[[ Listed entries, beginning ]]

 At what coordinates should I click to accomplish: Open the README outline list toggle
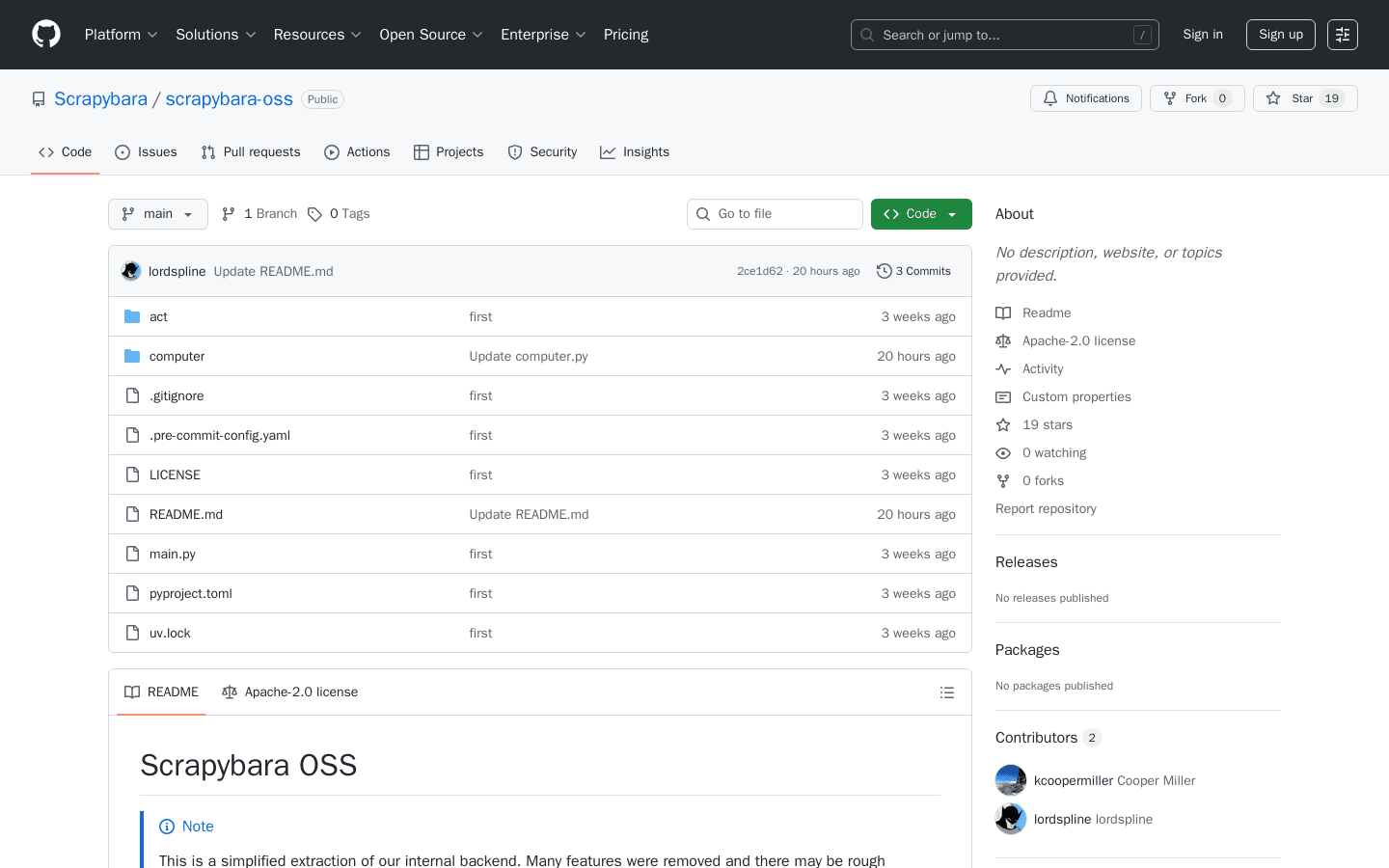click(946, 692)
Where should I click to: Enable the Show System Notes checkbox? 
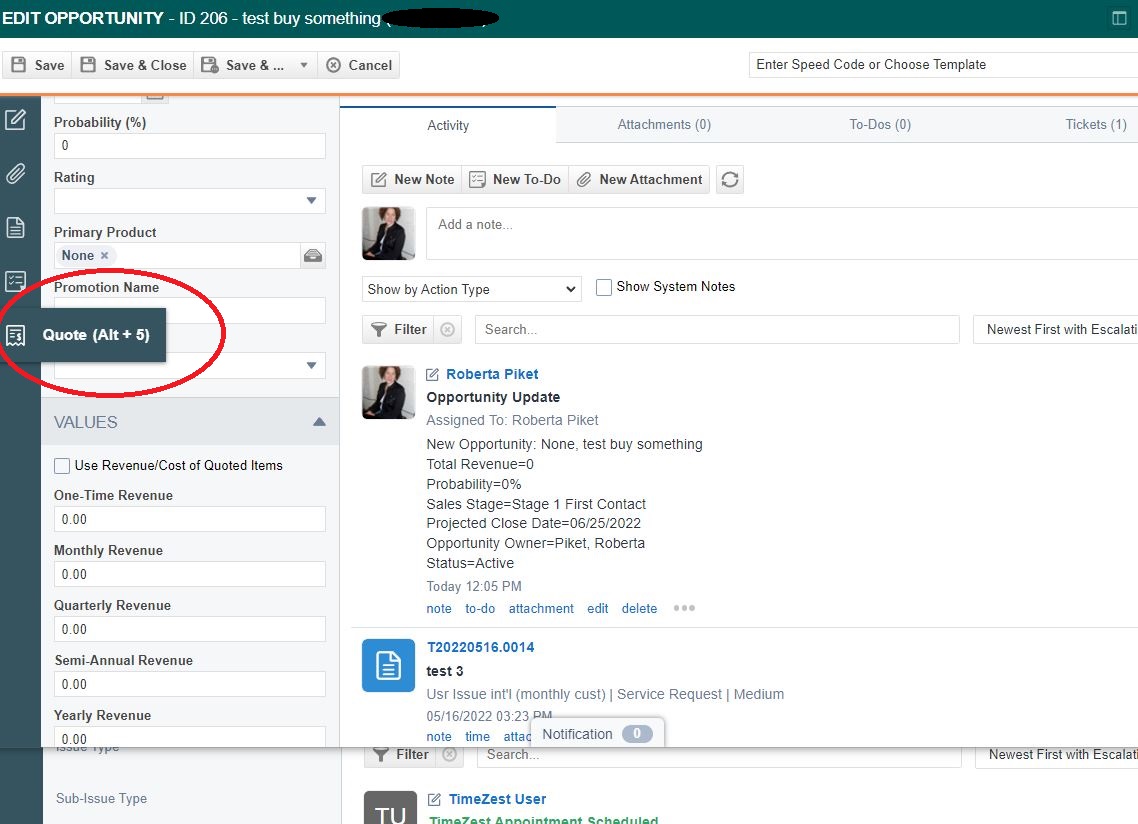[x=604, y=287]
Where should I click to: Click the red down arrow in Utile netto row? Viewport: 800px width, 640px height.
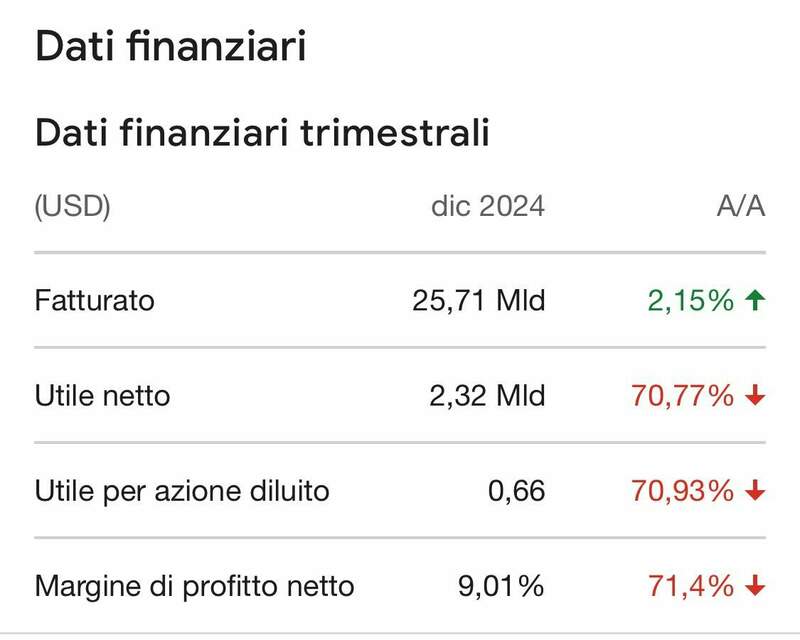pyautogui.click(x=756, y=396)
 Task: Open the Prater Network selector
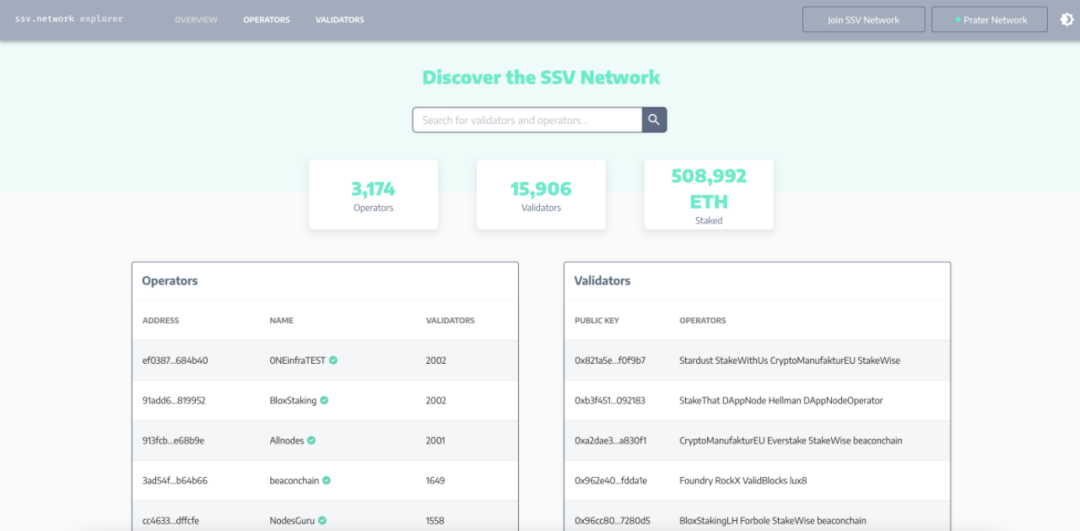(989, 20)
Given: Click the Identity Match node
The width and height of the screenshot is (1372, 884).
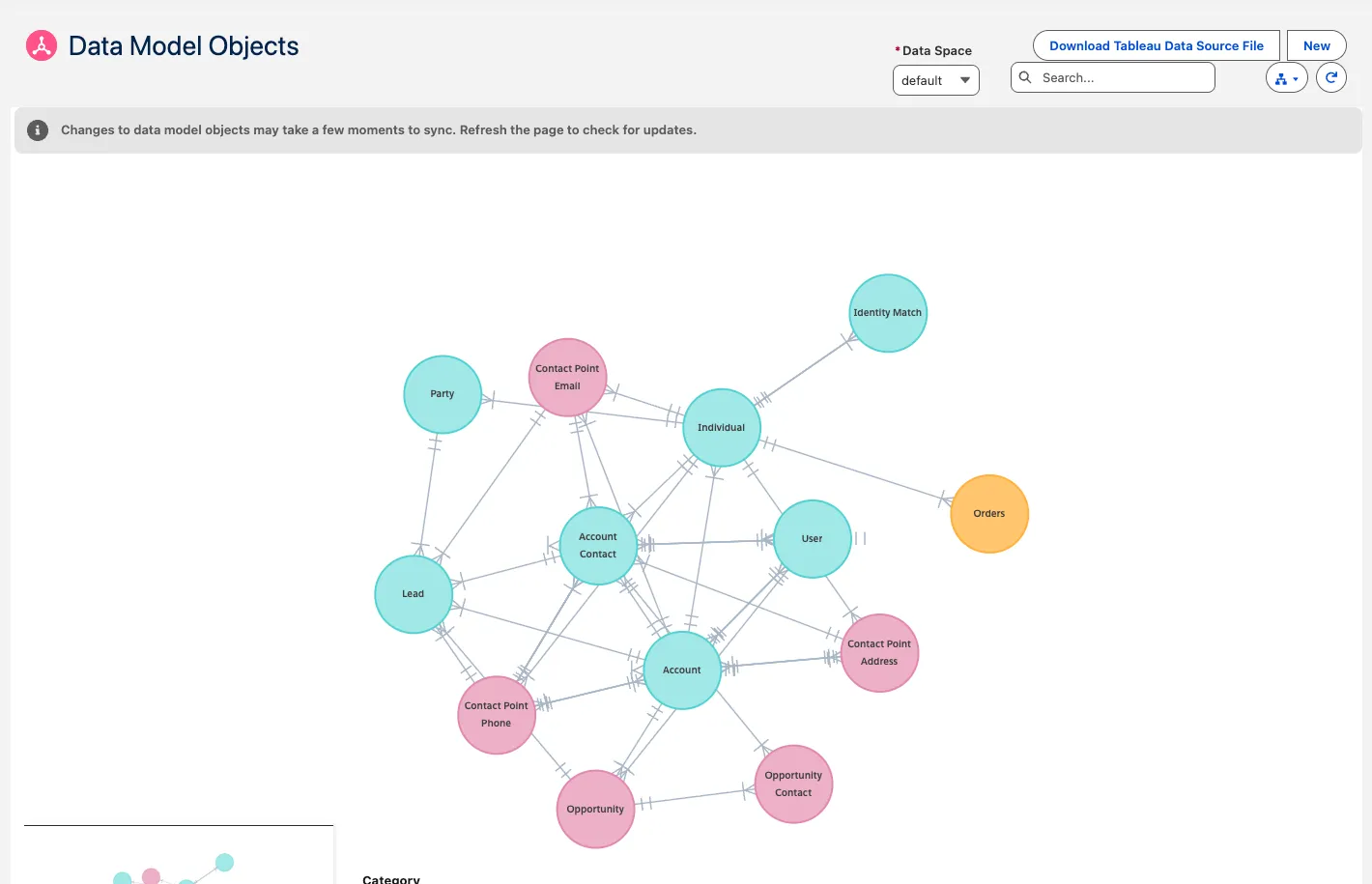Looking at the screenshot, I should pyautogui.click(x=887, y=313).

[[ Listed entries, end ]]

● **Work task**: Would you set down each line of the data exactly, with no images included?

● **Answer area**:
 At what coordinates should I click to accomplish: Open the README outline list toggle
click(946, 692)
Where should I click to: Enable the Show System Notes checkbox? 
[x=604, y=287]
Where should I click to: Click the red down arrow in Utile netto row? Viewport: 800px width, 640px height.
pyautogui.click(x=756, y=396)
 Task: Open the Prater Network selector
(989, 20)
Given: Click the Identity Match node
The width and height of the screenshot is (1372, 884).
Looking at the screenshot, I should pyautogui.click(x=887, y=313).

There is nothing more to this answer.